Aussi, pour être plus curieuses, plus peuplées, plus amusantes, s’il faut employer le véritable mot, les descriptions attentives de sites bien limités ne s’adaptent pas aussi aisément que des traits plus vagues et plus étendus aux sentimens généraux de l’âme humaine. Oui, bien des âmes, et des plus diverses, pourront reconnaître certains paysages de Jean-Jacques et d’Obermann, et elles pourront vivre librement dans ces lieux familiers.

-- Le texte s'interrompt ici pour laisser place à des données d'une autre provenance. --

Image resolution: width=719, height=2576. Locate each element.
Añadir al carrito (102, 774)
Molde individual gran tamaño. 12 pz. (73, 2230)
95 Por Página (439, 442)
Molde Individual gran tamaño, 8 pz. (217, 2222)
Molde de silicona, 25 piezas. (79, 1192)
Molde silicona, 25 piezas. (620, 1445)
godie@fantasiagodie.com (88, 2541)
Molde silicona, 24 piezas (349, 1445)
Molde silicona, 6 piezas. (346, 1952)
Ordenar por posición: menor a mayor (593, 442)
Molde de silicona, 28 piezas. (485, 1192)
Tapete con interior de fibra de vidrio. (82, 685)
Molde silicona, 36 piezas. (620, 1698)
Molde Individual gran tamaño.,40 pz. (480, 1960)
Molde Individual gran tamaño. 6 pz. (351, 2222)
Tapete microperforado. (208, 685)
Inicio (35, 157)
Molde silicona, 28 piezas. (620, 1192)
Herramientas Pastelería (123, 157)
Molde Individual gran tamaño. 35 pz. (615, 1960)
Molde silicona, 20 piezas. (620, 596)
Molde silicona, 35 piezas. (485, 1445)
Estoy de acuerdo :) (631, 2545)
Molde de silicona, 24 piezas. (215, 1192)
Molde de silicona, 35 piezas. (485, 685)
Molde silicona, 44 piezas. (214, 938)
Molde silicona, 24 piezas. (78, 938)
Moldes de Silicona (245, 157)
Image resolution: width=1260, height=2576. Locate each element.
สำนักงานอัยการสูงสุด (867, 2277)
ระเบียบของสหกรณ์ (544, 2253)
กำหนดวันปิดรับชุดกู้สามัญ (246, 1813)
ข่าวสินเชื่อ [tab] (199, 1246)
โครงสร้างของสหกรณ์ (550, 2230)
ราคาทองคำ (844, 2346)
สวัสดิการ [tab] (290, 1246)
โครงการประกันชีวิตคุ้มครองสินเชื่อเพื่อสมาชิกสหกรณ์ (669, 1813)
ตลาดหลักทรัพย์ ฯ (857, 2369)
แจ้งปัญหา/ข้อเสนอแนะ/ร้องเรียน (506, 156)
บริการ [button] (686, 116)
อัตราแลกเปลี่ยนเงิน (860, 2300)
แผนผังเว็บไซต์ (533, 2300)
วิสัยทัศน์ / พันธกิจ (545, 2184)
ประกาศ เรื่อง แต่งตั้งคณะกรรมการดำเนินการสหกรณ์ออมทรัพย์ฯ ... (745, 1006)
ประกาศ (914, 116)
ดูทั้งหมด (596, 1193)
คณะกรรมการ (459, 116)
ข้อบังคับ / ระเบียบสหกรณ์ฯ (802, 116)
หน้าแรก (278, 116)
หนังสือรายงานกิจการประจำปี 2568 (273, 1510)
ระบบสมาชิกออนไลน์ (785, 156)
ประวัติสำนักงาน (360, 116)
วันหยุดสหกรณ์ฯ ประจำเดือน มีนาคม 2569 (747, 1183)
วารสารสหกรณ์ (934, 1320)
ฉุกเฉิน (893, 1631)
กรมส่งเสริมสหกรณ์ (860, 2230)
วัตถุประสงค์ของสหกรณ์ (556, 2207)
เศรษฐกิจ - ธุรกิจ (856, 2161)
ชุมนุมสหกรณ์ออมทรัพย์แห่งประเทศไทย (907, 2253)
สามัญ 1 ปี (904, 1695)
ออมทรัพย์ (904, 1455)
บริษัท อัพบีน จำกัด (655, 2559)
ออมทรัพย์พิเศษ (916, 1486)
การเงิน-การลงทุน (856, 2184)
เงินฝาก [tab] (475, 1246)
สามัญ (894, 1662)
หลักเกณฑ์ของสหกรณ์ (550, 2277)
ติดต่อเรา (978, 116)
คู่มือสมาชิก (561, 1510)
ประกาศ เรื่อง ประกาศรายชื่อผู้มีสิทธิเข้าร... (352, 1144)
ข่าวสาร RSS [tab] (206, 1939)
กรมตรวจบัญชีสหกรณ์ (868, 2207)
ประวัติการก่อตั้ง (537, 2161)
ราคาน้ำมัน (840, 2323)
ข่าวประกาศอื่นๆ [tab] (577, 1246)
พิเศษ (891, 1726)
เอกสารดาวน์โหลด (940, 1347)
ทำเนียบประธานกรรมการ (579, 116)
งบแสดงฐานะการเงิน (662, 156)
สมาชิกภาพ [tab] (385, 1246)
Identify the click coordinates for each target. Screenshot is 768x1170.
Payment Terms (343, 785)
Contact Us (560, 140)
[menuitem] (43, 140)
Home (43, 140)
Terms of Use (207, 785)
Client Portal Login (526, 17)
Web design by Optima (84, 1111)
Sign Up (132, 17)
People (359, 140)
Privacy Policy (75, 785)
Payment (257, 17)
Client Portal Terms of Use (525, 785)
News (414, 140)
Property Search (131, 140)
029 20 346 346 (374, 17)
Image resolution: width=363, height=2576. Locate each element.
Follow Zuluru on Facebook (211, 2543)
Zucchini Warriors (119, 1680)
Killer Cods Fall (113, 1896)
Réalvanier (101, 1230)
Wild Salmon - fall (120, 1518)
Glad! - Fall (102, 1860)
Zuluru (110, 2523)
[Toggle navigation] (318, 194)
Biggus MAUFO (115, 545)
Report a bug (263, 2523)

Au contraire, dans le chemin aux chars, qui va de Veytaux à Montreux et dont Mme d’Istria fait une fidèle et charmante description, il n’y a place que pour son héroïne; de même, sur ce sentier étroit bordé de vieux murs destinés à soutenir les vignes où M. Juste Olivier a placé la plus jolie scène de son roman, l’auteur a si bien tenu compte et il a fait si bon usage de tous les accidens variables du terrain que ses personnages seuls peuvent s’y promener. Le lecteur jouit de la vue de ces lieux, mais il ne peut y pénétrer : on n’entre pas ici. De même pour ces diverses vues du lac, où les deux écrivains dont je m’occupe ont également déployé un vrai talent de peintre, elles sont trop faites à de certaines heures et d’un point précis de la rive :

  1. 2 vol. in-12, Dentu.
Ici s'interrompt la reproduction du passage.